Vestibular Rehabilitation Therapy

What Is It?

Vestibular therapy consists of the performance of an individualized group of exercises, designed to habituate excessive visual dependence or improve various balance strategies.

Vestibular Rehabilitation Therapy – VRT is an alternative form of treatment involving specific exercises designed to decrease dizziness, increase balance function, and increase general activity levels.  The exercise program is designed to promote central nervous system compensation for the inner ear and other balance deficits.

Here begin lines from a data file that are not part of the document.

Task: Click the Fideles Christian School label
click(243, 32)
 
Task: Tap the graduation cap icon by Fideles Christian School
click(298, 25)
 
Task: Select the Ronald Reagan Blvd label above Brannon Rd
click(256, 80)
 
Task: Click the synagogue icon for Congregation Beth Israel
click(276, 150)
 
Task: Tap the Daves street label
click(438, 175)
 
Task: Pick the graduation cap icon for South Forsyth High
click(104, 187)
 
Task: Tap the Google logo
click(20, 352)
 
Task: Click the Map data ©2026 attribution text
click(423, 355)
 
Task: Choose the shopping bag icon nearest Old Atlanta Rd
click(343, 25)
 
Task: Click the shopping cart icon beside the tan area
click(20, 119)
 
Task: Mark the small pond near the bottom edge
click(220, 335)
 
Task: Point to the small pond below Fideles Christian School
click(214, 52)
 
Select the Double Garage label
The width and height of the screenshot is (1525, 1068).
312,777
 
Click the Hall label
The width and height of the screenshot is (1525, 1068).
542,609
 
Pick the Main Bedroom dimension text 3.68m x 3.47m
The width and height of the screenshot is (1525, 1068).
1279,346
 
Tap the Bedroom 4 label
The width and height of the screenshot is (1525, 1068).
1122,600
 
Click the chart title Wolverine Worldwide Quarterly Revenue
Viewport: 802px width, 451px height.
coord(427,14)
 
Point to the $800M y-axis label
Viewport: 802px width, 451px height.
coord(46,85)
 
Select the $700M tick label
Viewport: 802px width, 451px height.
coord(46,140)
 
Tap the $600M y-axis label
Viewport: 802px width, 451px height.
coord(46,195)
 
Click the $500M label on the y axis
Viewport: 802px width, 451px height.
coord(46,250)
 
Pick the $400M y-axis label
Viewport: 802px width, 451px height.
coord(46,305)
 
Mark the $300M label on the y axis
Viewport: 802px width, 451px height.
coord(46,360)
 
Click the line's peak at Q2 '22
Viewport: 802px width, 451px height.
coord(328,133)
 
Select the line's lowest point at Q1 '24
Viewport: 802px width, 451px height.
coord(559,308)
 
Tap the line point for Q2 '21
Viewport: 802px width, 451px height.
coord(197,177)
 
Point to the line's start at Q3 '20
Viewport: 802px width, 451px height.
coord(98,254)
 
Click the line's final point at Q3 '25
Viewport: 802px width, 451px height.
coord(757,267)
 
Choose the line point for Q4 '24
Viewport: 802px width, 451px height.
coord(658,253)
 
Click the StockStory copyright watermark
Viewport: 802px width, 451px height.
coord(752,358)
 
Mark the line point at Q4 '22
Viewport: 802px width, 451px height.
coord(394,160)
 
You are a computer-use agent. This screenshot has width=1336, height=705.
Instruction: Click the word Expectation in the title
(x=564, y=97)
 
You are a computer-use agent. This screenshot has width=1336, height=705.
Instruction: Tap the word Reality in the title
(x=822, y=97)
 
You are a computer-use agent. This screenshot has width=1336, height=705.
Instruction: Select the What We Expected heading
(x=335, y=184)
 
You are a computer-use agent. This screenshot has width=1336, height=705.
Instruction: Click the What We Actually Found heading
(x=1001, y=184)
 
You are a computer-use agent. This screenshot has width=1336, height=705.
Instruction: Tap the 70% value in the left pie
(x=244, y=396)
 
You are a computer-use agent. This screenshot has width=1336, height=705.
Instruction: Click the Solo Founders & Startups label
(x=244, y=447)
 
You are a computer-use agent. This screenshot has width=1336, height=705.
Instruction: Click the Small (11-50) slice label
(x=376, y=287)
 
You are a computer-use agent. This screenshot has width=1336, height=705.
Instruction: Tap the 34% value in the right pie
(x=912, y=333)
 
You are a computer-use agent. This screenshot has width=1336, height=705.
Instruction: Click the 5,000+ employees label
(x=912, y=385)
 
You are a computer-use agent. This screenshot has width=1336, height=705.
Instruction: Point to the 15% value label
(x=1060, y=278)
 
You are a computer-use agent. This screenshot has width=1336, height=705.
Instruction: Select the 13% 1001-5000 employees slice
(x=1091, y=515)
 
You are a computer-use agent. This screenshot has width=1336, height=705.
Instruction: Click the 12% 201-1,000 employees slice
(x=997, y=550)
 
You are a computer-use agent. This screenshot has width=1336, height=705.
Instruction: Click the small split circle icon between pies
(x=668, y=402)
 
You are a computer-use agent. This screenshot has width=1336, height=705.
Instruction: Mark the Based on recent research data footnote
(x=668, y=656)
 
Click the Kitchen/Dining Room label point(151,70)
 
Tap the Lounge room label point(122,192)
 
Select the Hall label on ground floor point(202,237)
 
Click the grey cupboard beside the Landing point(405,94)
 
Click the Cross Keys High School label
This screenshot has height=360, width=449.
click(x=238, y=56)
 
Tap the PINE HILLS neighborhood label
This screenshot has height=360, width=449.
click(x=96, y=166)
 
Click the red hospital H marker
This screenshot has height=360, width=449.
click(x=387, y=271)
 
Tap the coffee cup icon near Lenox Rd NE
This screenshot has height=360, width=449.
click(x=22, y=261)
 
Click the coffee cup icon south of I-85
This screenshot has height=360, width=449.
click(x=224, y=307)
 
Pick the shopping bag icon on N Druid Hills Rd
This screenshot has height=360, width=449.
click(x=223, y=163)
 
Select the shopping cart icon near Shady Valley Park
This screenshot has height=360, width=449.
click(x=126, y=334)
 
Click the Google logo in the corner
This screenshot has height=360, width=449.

Why Does Vestibular Therapy Work?

Vestibular disorders affect the vestibule-ocular reflex, which controls eye movement and gaze stabilization during active head movement.  These disorders also affect the vestibulospinal reflex which influences postural stability.  Patients with vestibular disorders may present with defects in gaze stabilization and/or unsteadiness.  This usually occurs when they’re challenged by uneven surfaces, quick turns or with reduced vision.

The underlying physiological basis for VRT focuses on the plasticity of the central nervous system.  VRT doesn’t regenerate or treat the damaged vestibular end-organ itself.  Instead, it works by allowing the central nervous system and the brain to acclimate or adapt to asymmetrical / conflicting input from the vestibulo-ocular reflex and vestibulospinal reflex.

General Diagnoses Types

  • Benign Paroxysmal Positional Vertigo
  • Unilateral Peripheral Vestibular Loss
  • Bilateral Peripheral Vestibular Loss
  • Central Lesions
  • Balance Disorder
  • Gait Disturbances


Vestibular rehabilitation therapy utilizes:

  • Substitution
  • Adaptation
  • Habituation

through vestibulo-ocular and gaze stabilization activities as well as balance exercises.